I am awkward. I knew this in the past, but let me tell you... it is definately triggered by boys.
I can't decide if it is an awkwardness brought on by me trying to get a boy to like me or strictly because I like a boy and am unsure how to navigate this situation because I don't date often.
But the other day this boy called me out on it as I was leaving his house, I wasn't sure how long we wanted to be talking outside and so I said, Welp...See ya later (as in Big Gulps style) and as I was turning to walk away he said, Don't be awkward. And I said, it's what I do best...

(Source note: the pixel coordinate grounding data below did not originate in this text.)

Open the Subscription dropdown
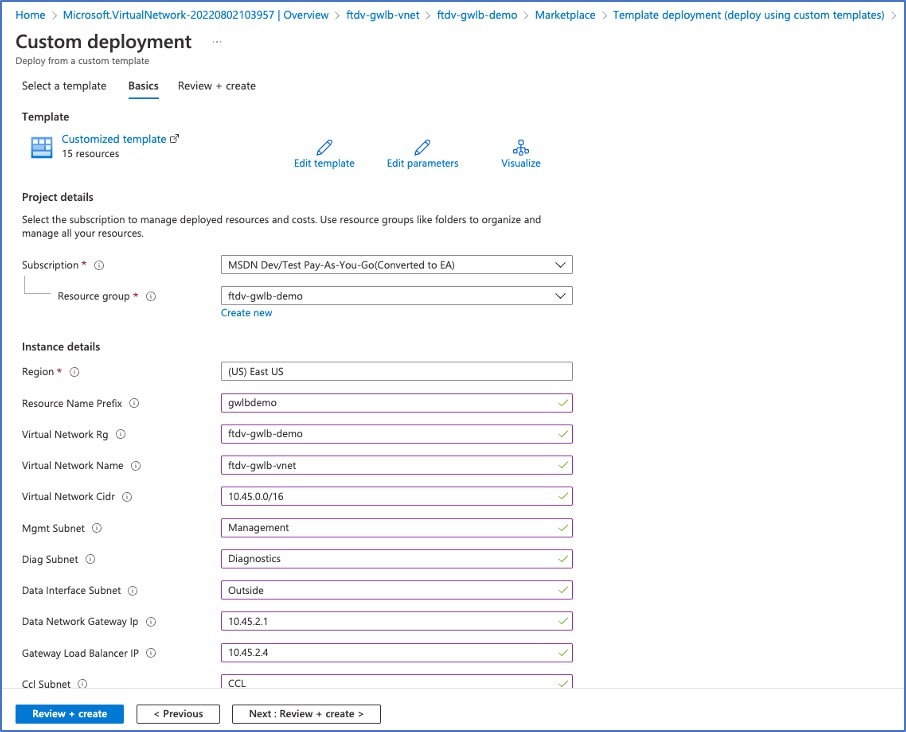The width and height of the screenshot is (906, 732). click(x=562, y=264)
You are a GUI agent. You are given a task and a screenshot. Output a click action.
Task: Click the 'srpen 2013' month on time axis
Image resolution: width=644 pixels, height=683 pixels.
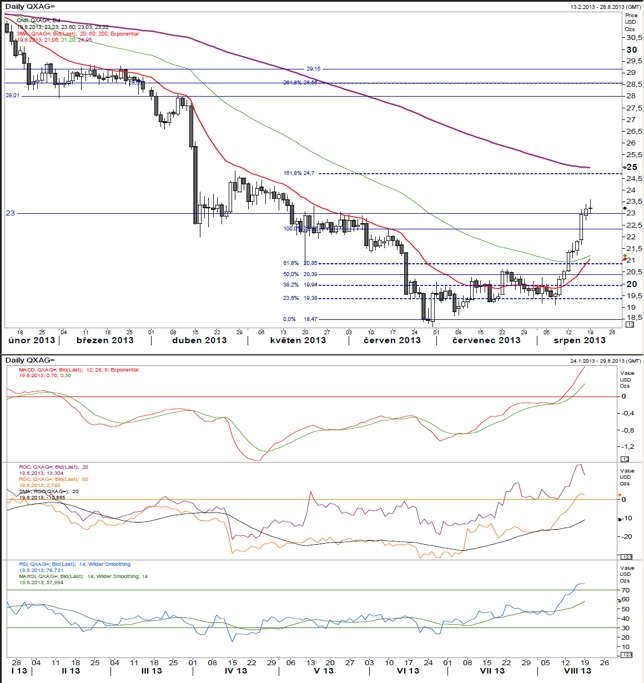(x=580, y=340)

then we proceeded to quote Arrested Development and Scott Pilgrim VS the World via texts for the next two days, danced a few times on Tuesday where he invited me to watch a hockey game with him the next day, yesterday, which I did. And it was normal and fine mostly... until I had to leave again (which I never know how long to stay... bah) anywho... another awkward exit and it is so frusterating!
Why can't I just be me?
Is it because I don't understand why he isn't in love with me yet? Do I want him to like me so I have the upperhand and can deny him?
Am I just this into him that I don't know what to do??
I don't know! But I do know that my mind is betraying me and I can't stop thinking about him and thats kind of infuriating.